→ PROMPT A: In the coaching story about Carl, on which dimension of the 360 assessment did Carl rate himself higher than everyone else did?
→ PROMPT B: Carry the coaching story about Carl forward from its last sentence.

[start of EXTRACT]

Join Sara Canaday for an in-depth discussion in this video Coaching story: Carl, part of Transitioning from Manager to Leader.
- We talked about the importance of relationships for strong leaders, coaching and developing new talent, cultivating conditions for team success, and expanding your network of contacts in a strategic way. I'd like to share with you a story of a client I recently worked with named Carl. He was a manager selected to participate in a leadership development course with a 360 assessment, a tool for gathering anonymous feedback from his colleagues and direct reports. Let's just say, after the 360 assessment, Carl got results he did not expect.
He had rated himself higher on the dimension of leading others than everyone else did, so he contacted me for help to find the disconnect. As I reviewed his assessment, I asked Carl, what do you think the term leading others means? He said, you know, delegating assignments, checking work for accuracy, keeping people in the loop, and providing performance feedback. I said, okay, all those are valid, but what do you think the impact of those actions are on your team? He said, well, they help the team stay accountable, informed, they help to reduce errors, and everybody knows where they stand.
Then I asked Carl, how do you think those actions make your team members feel? At first, Carl reminded me, well, I'm not sure it matters how they feel, it's my job to measure progress, it's a numbers game after all. It took some time, but Carl eventually saw his approach might be communicating that he only cared about his team's ability to produce, that managing transactions to him were more important than cultivating relationships.

[end of EXTRACT]
[start of RAW DATA]

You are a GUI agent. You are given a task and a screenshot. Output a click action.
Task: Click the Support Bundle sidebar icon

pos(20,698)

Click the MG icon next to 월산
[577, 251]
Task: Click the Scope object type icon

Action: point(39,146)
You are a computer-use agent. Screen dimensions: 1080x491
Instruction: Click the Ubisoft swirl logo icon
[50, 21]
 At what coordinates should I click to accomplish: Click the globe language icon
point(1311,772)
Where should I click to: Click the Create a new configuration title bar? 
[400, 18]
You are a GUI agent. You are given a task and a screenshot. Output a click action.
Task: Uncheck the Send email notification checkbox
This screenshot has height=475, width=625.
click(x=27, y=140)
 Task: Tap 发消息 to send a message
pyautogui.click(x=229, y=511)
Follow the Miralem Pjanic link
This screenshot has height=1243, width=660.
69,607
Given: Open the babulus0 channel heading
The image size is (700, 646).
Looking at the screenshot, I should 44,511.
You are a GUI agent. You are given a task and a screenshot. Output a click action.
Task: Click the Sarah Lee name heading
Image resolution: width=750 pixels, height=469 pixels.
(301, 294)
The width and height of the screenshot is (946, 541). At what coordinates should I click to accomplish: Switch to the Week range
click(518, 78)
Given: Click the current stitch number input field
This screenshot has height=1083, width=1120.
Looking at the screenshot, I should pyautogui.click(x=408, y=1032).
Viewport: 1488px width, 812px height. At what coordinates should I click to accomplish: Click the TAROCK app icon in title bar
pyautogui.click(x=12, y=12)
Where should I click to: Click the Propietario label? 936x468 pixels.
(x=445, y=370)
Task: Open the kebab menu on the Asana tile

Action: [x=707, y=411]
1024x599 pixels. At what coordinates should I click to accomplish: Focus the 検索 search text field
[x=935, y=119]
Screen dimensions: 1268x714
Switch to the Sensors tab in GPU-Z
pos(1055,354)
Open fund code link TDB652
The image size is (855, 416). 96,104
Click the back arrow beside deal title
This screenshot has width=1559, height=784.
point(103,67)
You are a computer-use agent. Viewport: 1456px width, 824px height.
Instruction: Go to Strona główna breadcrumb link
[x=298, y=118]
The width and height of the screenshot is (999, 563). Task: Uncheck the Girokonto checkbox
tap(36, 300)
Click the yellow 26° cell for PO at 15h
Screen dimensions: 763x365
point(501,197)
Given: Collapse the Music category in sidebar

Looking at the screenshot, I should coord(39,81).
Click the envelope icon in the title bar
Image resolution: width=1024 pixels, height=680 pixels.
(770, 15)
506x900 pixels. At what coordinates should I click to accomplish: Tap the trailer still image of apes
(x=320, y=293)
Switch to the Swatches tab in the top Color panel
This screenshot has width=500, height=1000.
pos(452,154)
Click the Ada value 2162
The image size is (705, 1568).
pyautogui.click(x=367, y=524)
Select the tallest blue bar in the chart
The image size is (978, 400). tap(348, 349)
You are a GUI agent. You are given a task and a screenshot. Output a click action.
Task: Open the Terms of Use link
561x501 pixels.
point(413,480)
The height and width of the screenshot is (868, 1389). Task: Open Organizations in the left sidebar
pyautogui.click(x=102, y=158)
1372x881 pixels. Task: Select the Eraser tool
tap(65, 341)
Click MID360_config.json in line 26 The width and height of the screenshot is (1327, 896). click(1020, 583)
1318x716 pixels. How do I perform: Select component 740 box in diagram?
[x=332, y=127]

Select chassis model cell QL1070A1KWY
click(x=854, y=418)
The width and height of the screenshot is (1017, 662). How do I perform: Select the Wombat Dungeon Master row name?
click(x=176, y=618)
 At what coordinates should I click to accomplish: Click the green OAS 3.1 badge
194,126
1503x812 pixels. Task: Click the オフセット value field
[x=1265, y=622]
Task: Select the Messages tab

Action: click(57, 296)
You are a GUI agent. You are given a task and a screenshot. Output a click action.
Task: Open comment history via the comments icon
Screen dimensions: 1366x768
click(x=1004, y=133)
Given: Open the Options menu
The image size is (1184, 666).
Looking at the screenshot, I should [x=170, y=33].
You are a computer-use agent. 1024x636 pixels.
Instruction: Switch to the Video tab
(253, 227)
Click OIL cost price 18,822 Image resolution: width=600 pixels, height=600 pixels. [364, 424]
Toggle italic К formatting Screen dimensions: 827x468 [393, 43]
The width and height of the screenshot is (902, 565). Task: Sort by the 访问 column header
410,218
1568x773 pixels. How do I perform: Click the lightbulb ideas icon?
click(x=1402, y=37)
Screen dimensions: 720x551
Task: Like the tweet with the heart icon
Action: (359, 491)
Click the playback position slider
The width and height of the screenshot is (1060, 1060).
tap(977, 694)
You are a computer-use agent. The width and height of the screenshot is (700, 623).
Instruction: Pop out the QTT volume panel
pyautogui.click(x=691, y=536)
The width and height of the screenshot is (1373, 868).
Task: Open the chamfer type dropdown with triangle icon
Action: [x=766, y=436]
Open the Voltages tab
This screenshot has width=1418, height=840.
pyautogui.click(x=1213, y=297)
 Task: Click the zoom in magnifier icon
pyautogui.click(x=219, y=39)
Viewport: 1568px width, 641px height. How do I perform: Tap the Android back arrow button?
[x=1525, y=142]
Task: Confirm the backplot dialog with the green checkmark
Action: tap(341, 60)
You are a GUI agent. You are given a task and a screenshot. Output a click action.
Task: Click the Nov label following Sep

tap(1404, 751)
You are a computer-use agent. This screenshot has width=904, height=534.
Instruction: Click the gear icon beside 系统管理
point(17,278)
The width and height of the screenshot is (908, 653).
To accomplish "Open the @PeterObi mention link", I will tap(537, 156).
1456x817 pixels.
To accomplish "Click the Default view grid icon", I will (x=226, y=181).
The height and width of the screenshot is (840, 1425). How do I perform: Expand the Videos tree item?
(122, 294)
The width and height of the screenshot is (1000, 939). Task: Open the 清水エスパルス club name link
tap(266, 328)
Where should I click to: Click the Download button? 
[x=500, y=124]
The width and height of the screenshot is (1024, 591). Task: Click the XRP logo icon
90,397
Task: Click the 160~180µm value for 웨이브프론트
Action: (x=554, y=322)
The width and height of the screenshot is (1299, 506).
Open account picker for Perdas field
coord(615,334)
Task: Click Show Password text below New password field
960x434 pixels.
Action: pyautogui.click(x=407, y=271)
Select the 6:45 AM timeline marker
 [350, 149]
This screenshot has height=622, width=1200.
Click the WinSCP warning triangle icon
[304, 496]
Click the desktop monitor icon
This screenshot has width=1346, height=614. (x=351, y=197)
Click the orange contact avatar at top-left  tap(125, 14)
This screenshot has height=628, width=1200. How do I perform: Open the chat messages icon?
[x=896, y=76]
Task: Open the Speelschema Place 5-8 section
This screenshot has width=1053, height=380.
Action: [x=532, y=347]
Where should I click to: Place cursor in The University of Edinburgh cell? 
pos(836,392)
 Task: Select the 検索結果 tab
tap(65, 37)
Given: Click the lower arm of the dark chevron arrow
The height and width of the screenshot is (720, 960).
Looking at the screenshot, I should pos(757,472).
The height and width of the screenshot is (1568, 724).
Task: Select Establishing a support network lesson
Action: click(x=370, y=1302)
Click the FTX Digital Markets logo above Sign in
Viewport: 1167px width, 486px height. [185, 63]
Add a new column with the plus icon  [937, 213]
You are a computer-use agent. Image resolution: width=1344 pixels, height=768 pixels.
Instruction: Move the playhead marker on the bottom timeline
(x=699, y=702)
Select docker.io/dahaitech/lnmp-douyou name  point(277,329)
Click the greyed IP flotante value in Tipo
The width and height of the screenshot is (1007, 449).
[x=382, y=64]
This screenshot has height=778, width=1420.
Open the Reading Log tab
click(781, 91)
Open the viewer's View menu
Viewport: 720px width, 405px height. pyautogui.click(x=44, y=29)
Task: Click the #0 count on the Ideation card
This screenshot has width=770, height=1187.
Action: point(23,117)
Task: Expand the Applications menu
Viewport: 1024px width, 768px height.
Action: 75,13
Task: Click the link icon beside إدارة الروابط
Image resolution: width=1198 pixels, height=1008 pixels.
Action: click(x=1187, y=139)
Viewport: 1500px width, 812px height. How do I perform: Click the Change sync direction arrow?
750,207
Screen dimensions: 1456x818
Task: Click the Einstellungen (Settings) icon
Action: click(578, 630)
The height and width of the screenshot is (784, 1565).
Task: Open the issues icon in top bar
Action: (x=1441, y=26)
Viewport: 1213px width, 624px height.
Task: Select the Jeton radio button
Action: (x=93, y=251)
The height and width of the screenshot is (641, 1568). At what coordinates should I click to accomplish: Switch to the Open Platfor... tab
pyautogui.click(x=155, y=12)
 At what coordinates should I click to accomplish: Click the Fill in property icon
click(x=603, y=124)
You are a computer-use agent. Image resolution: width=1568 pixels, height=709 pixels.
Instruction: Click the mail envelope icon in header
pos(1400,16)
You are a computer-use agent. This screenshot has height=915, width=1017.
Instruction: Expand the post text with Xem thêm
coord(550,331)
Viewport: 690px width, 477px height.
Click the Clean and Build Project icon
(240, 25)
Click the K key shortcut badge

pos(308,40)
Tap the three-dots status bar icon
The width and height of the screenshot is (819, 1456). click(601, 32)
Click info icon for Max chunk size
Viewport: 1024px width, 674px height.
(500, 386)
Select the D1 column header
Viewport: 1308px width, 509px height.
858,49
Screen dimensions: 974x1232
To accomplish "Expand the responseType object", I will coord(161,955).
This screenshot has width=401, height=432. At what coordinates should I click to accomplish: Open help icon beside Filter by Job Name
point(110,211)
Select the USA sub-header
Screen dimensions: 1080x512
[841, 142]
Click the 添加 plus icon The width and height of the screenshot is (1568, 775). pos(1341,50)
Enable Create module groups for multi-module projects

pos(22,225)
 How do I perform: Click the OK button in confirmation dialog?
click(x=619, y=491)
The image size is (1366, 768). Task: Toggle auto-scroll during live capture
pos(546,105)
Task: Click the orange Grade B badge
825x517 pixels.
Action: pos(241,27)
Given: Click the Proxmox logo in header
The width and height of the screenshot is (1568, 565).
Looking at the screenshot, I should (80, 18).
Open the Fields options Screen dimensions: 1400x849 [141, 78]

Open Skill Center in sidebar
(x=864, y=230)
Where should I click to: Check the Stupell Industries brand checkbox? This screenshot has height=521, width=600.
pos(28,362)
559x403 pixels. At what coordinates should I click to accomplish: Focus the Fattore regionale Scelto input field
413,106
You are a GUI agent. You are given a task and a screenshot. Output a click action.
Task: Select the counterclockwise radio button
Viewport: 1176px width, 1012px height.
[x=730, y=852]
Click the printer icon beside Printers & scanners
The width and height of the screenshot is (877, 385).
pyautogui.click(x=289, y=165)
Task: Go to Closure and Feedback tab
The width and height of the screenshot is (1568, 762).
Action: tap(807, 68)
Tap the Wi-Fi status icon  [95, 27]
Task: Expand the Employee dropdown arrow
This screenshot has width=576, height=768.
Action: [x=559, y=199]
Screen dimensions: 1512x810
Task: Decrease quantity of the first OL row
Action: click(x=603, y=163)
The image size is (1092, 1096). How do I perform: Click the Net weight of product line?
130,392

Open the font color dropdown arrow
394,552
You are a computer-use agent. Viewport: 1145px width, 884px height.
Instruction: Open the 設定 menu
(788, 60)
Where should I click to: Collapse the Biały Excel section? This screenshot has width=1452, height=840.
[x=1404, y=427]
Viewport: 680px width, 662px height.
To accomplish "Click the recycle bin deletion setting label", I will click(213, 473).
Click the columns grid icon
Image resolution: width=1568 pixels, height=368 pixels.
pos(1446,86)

[end of RAW DATA]

→ EXERCISE ANSWER A: Leading others.

→ EXERCISE ANSWER B:
Carl agreed that this approach might give that impression and it wasn't very inspiring. After a lot of discussion, Carl realized that he did want to manage his team in a way that was inspiring, in a way where everyone felt committed and engaged. But the problem was, he had no idea what type of incentive would work. That's when I told him, you've got to get to know your team on a deeper level. Ask them questions and then just listen.
What do they enjoy most about their jobs? What would they change? What do they want to do in the future, and do they have any skills that aren't being tapped? If you show them that you're sincerely interested in them as individuals, you'll build the trust and you'll get the performance you want from them. My top recommendation for Carl was to position himself as a coach. Instead of telling his team exactly what to do, he could guide them to find their own solutions, encourage them to innovate, give them a unique challenge and see what they come up with.
That would demonstrate that he trusted them and valued their skills. It was a stretch for Carl to think about sending his team off to explore new ways of doing things when there were deadlines to be met, but I assured him he'd figure out what they could handle and what they couldn't, and that giving them that freedom would demonstrate his level of trust and confidence. That would inspire them. Slowly, but surely, Carl began making these adjustments and he reported back to me, I can actually feel a shift in my team and they've seen a difference in me.
The more he worked to make a difference in the lives of his team members, the more he saw support for his own efforts. Of course, Carl was still a numbers guy, he needed hard proof, which he got 18 months later on the next 360 assessment.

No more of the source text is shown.